Selected extract ->
------------------------------------

Lactose intolerance is a common digestive condition where the body is unable to digest lactose, a natural sugar that is found in milk and dairy products. During a normal digestion, lactose is broken down by an enzyme called lactase into glucose and galactose. People with lactose intolerance do not produce enough of lactase; so lactose stays in the digestive system where it is fermented by the gut bacteria resulting in the production of gases. The lack of lactase can be variable, permanent or transient, particularly in young children who often develop a temporary lactose intolerance concomitantly with an infection of the digestive tract. While some lactose intolerant individuals are unable to digest any milk product at all, some are able to tolerate it in small quantities. Thus, the severity of lactose intolerance varies from person to person.
Being lactose intolerant can be very discomforting. The symptoms begin to appear 30 minutes to 3 hours after the intake of milk-based foods and unless the suffering individual is aware of his condition, he or she can get very disturbed by their occurrence. Therefore, one should watch out for these following signs which are reflective of a lactose intolerant system so that they can be prevented by alternatives to lactose-rich foods.
Whenever the digestive tract digestive tract is under stress of any kind, bloating occurs; the abdominal area swells up and a feeling of tightness or fullness is experienced. Indigestion in general tends to cause bloating but in the case of lactose intolerance, the digestive malfunction concerns the small intestine. As the undigested food passes through the body, the bloating also reduces on its own.

------------------------------------

Information supplied ->
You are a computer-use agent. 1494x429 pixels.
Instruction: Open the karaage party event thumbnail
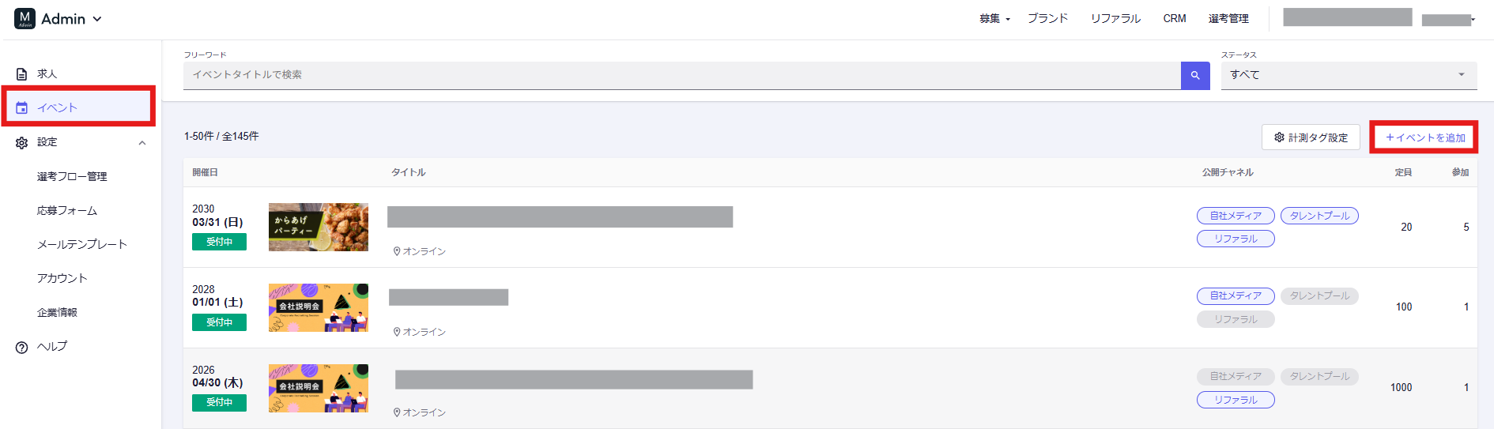[318, 227]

------------------------------------

Parts of the exercise ->
a. Reproduce the lactose intolerance text word for word, starting at the words "Whenever the digestive" and ending after "on its own.".
b. Answer these questions from the lactose intolerance text:
(i) Into which two sugars does lactase break down lactose?
(ii) How long after eating milk-based foods do the symptoms begin to appear?
(iii) In lactose intolerance, which part of the body does the digestive malfunction concern?

Task-by-task outputs ->
a.
Whenever the digestive tract digestive tract is under stress of any kind, bloating occurs; the abdominal area swells up and a feeling of tightness or fullness is experienced. Indigestion in general tends to cause bloating but in the case of lactose intolerance, the digestive malfunction concerns the small intestine. As the undigested food passes through the body, the bloating also reduces on its own.

b.
(i) Glucose and galactose.
(ii) 30 minutes to 3 hours.
(iii) The small intestine.